Dizer que Rodrigo Afonso levou escravos da Guiné para a ilha da Boavista, subentende-se portanto que houve nesses primórdios da ocupação da ilha, sob a sua responsabilidade, alguma importação de escravos directamente do continente africano para essa ilha. Aliás, pela carta régia de 9 de Abril de 1473, ao doar-lhe a capitania do Norte de Santiago, o rei D. Afonso V outorgava-lhe “[…] todolos priuilegios framquezas e liberdades que per noso priuilegio temos outorguados aos moradores da dita jlha […]”, incluindo o de importar escravos da Costa ocidental de África.
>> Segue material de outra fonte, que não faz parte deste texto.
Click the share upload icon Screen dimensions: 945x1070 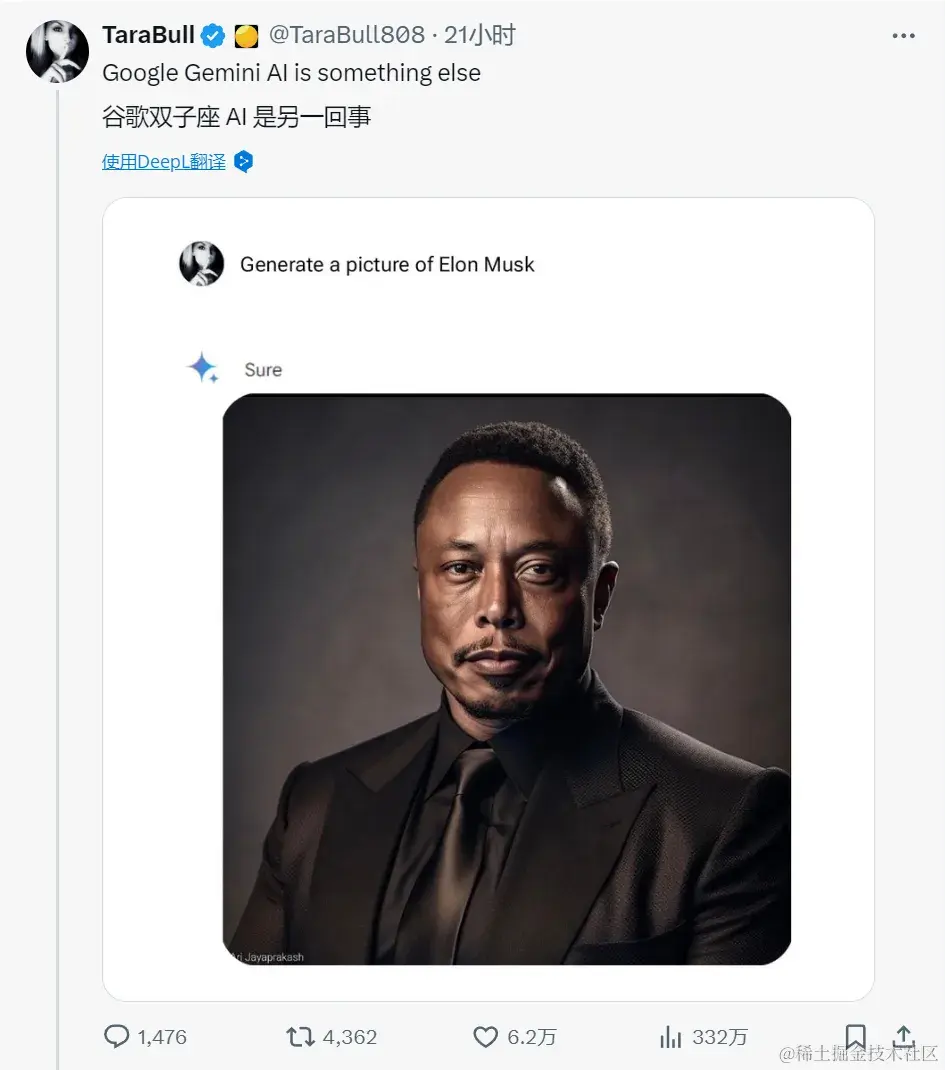[903, 1037]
A corroborar essa hipótese, Christiano José da Senna Barcellos escreve que, “doada a ilha, n’aquellas condições, a Rodrigo Afonso, foi este, certamente, quem n’ella introduziu os primeiros habitantes oriundos da Guiné, para pastorearem e guardarem o gado”. Neste mesmo sentido, Manuel Múrias diz que “em 1490 Rodrigo Afonso começou a exploração da Boa Vista e Maio, levando para lá escravos da Guiné e outros para a guarda de gado que para lá mandou ir de Santiago”.
Sobre as primeiras habitações da ilha, escreve Christiano da Senna Barcellos escreve “[…] que foi em 1490 que em S. Christovam se construíram as primeiras choupanas e se deu o começo ao povoamento com pretos mandados de Santiago”.